Hey Product Hunt! 👋 I built Doctective after wasting one too many hours debugging issues caused by outdated docs. Imagine this: Want to use a new library so you follow the documentation, it doesn't work, and then you discover the code changed 3 months ago but nobody updated the docs. The worst part? AI coding assistants are now reading these stale docs too, generating broken code based on outdated information. So I built something simple: connect your GitHub repo, and Doctective watches every PR. When code changes would break your docs, it tells you and can even open a companion PR with the fixes automatically. No new tools to learn. No manual doc audits. Just accurate docs that update themselves. Would love your feedback — what's the #1 documentation pain point on your team?

Comment highlights

How well does it integrate into existing development workflows (e.g., Git, CI/CD)? For example, can document updates be previewed and reviewed as part of a pull request, rather than modifying the main branch documents directly—only then can true "docs as code" collaboration be achieved.

The claim of "documents that never go outdated" is bold. In actual use, when major code refactoring or deletion occurs, can it intelligently link and update or archive the corresponding document sections, avoiding "document ghosts" that reference invalid content?

For developers, first impressions matter. Is the installation and configuration sufficiently user-friendly? Can it quickly identify the project structure and provide clear, unobtrusive configuration recommendations, instead of forcing me to spend a lot of time adapting to its complex rules?
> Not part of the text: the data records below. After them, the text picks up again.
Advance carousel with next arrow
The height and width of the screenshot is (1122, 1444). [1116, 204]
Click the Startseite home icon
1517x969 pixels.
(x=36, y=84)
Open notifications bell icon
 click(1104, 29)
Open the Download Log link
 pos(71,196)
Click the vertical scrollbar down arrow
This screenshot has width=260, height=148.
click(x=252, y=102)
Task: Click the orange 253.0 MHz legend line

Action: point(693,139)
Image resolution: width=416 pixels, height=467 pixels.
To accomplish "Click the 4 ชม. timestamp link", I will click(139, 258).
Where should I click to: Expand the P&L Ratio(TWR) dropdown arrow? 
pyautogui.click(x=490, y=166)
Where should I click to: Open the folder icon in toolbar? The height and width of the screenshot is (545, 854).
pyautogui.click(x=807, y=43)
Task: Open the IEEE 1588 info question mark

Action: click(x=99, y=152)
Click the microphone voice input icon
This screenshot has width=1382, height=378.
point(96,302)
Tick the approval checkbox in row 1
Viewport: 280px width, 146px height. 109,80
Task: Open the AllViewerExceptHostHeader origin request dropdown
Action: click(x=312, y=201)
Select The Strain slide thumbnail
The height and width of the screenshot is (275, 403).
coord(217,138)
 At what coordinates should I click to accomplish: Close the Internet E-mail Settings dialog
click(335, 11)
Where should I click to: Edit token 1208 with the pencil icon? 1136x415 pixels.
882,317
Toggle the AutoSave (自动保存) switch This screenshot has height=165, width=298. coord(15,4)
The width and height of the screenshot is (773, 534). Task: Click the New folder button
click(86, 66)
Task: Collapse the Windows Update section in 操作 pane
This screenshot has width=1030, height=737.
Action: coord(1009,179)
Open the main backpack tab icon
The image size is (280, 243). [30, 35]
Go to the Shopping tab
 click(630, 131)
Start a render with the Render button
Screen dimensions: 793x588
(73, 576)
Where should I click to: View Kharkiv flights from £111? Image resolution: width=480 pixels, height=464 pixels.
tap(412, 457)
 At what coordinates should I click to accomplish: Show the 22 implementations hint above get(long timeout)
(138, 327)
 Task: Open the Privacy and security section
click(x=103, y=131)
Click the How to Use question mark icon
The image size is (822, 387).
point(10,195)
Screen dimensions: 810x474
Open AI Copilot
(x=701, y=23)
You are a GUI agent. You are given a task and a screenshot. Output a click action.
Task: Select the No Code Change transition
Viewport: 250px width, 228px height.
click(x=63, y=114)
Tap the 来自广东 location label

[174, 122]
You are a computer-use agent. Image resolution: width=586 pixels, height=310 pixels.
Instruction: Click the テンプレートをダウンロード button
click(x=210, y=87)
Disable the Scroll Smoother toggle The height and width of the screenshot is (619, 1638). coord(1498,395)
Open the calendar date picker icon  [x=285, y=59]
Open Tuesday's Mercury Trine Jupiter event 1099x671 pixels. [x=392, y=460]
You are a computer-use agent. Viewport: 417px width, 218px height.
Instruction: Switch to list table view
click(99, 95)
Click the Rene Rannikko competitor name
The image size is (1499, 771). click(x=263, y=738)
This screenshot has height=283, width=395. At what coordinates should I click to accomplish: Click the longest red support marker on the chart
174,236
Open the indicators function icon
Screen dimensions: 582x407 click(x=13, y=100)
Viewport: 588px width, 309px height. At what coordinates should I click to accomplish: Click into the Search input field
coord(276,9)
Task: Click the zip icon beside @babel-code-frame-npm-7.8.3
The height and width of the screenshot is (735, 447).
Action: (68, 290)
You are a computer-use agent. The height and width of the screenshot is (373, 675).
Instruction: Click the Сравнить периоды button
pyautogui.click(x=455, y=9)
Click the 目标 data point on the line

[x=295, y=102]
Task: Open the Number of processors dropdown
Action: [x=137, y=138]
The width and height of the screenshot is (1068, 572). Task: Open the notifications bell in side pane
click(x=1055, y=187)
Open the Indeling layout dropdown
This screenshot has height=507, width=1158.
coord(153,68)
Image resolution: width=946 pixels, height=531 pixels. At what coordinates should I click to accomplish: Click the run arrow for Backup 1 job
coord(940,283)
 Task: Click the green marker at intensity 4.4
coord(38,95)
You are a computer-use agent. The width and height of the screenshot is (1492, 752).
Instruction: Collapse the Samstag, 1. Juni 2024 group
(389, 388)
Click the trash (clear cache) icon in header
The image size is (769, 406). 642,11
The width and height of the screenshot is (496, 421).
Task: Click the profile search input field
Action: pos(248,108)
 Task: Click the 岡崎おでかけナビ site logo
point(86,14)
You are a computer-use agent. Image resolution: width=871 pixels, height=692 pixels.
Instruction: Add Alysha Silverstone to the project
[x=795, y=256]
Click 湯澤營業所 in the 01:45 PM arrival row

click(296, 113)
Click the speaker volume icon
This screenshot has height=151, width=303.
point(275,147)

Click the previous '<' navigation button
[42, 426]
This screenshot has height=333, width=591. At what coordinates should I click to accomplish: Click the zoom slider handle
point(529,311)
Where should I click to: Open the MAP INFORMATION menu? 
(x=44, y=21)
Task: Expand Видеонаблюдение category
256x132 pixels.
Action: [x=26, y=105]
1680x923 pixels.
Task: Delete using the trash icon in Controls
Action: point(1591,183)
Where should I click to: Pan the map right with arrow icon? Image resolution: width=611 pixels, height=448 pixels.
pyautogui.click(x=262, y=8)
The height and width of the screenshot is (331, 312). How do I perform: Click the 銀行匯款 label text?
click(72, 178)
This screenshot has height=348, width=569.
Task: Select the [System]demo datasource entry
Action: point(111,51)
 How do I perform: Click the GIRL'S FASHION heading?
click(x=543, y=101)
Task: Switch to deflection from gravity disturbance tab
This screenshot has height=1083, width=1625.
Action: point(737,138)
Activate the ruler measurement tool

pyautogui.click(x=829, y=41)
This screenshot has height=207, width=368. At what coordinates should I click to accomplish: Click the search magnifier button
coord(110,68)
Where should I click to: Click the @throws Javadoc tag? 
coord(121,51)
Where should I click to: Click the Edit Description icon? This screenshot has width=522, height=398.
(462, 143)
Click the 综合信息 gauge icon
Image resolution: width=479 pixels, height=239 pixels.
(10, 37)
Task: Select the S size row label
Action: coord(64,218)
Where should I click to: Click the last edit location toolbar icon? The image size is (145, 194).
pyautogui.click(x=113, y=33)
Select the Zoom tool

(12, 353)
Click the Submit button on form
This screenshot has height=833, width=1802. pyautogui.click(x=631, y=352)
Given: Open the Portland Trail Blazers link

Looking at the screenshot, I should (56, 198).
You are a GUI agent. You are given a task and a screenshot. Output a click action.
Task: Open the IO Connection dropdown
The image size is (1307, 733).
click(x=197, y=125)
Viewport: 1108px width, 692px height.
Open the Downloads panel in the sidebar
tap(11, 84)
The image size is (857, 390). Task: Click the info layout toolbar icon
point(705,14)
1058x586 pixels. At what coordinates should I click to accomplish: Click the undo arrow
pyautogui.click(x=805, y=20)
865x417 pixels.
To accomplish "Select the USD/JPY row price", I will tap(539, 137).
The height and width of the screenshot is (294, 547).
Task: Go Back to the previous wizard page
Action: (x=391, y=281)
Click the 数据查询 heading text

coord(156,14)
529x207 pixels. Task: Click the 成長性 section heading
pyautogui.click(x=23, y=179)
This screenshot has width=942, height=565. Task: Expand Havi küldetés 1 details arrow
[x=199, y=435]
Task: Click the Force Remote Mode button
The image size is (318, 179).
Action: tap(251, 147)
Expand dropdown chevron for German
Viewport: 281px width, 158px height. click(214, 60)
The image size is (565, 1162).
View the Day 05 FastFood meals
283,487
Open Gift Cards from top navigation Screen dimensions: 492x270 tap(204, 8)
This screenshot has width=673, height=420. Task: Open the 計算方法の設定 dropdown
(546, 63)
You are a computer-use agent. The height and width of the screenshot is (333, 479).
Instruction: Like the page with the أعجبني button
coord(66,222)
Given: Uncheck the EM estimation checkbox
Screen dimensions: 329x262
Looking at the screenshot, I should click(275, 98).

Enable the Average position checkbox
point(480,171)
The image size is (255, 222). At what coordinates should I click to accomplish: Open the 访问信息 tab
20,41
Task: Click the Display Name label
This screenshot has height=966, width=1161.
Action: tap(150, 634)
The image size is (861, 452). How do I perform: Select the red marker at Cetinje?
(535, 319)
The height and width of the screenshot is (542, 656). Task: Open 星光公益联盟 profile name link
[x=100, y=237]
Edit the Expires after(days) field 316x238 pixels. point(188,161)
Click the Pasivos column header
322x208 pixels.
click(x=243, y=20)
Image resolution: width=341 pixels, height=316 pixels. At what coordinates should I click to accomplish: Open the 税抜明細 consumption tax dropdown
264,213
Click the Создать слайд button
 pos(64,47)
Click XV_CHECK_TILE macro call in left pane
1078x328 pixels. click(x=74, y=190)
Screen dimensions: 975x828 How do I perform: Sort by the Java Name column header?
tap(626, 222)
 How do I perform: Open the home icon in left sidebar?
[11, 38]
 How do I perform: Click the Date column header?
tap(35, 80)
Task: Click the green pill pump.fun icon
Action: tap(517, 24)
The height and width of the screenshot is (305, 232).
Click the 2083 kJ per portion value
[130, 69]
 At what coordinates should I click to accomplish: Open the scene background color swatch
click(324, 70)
How do the automatically generated documents fare in terms of readability and practicality? Can it generate truly useful content for developers (even new team members) based on code comments and structure, rather than just a list of functions? Additionally, to what extent can I customize the document style and content focus to align with team specifications?

Great project. Is there an integration with Confluence? So that documentation can be created there automatically?

This solves a very real, very painful problem.
Outdated docs now don't just slow teams down, they mislead AI tools too. Tying doc updates directly to PRs and making correctness the default is a smart approach.
We've seen a similar pattern while build Dashform, when tools fit naturally into existing workflows, adoption just works. Great launch, excited to follow Doctective!

There’s nothing worse than following outdated documentation and getting errors, so the 'never go stale' part is huge. I wonder if it supports all the major languages right out of the box, or if you have to spend a lot of time configuring it for each project.

Congrats on the launch. This hits a very real pain point, especially now that both humans and AI depend so heavily on docs being accurate. Tying documentation health directly to PRs feels like a practical, low friction way to keep things honest.

This is great! Have you also considered the idea of creating a vscode plugin that will update docs alongside the PRs on commit? Like how huskey has precommit checks, this could essentially verify docs are up to date when pushing the code?

When Doctective proposes doc changes, how do you ensure they’re correct and minimally invasive—what guardrails (diff size limits, source-of-truth selection, tests/build checks, quoting code links) prevent confident but wrong edits from getting merged?

Sounds super useful. What kind of documentation platforms do you support? Do you need to have the documentation in Markdown files in the same repository?

Congrats on the launch — love how Doctective keeps docs in lockstep with every code change.

Auto-fixing docs on every PR is a huge unlock, but at scale the pain is false positives: refactors, renames, and “behavior changes” that AST diffs catch, but the human intent in the docs is nuanced.

Best practice is to ground updates in code-symbol provenance (tree-sitter/LSIF), generate minimal diffs, and run a CI gate that links each doc change to the exact commit and API surface change with an easy approve workflow.

How are you detecting drift today (AST/symbol graph vs heuristic grep), and can Doctective produce deterministic, reviewable PRs that pin the doc update to a specific commit hash and changelog entry?